Cure the sick, raise the dead, cleanse lepers, drive out demons. Without cost you have received; without cost you are to give.
- When was the last time your heart has been moved with pity for others and how did you respond? Is it difficult for you to move from the heart into action? Explain
- Do see yourself as one of the laborers who has been sent? In what part of your faith journey are you a “laborer in the harvest” of those who feel troubled and abandoned?
- As a baptized disciple, do you believe that you have been given the authority to heal others as Jesus did?
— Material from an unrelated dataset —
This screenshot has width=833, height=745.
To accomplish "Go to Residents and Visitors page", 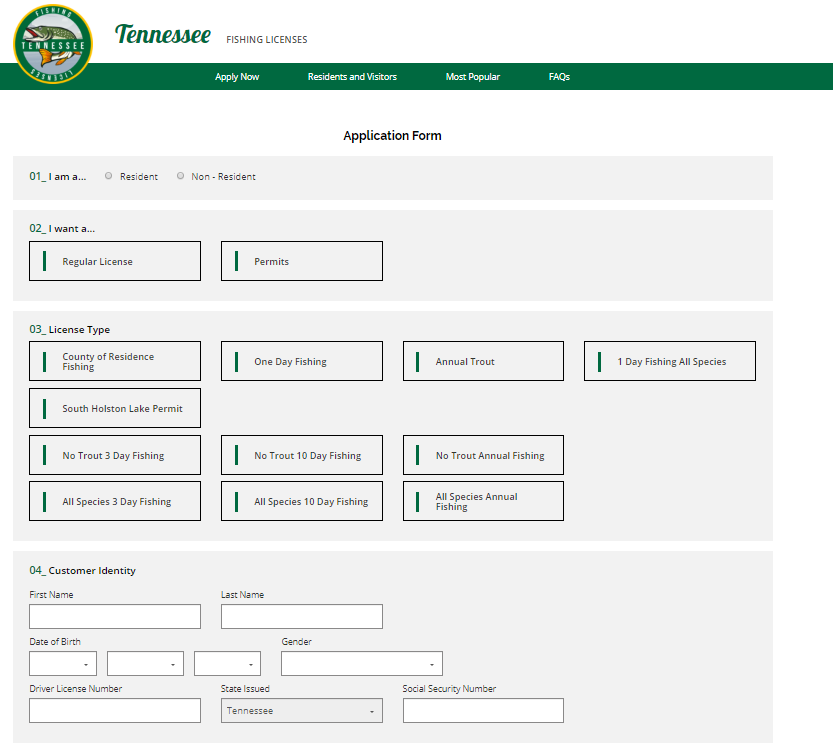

How do you exercise your given “authority” in service to others…or what blocks you from being Christ to others?
- “Without cost you are to give” Is our personal need for results “the cost” we place on our giving?
- How does the reality that you cannot solve or permanently change the problem of suffering, prevent you from tending to it with your presence?
Matthew 9: 36-10:8
Margaret Nutting Ralph PHD
Today’s Gospel begins, “At the sight of the crowds, Jesus’ heart was moved with pity for them because they were troubled and abandoned. Like sheep without a shepherd.” Matthew has just told us that Jesus raised the daughter of an official whom everyone believed to be dead (Matt 19:18-26), and healed a woman suffering from hemorrhages (Matt 9:20-22), two blind men (Matt 9:27-31), a mute demoniac (Matt 9:32-34), as well as many others in various towns and villages. There is no end to the people who need Jesus’ good news and healing touch.
On seeing the crowds Jesus tells his disciples, “The harvest is abundant, but the laborers are few; so ask the master of the harvest to send out laborers for his harvest.” The power to bring others to God is a God-given gift. That is why the disciples are told to pray for laborers for the harvest. However, the harvest does not belong to the laborers, but to the master of the harvest, to God. It is “his harvest.”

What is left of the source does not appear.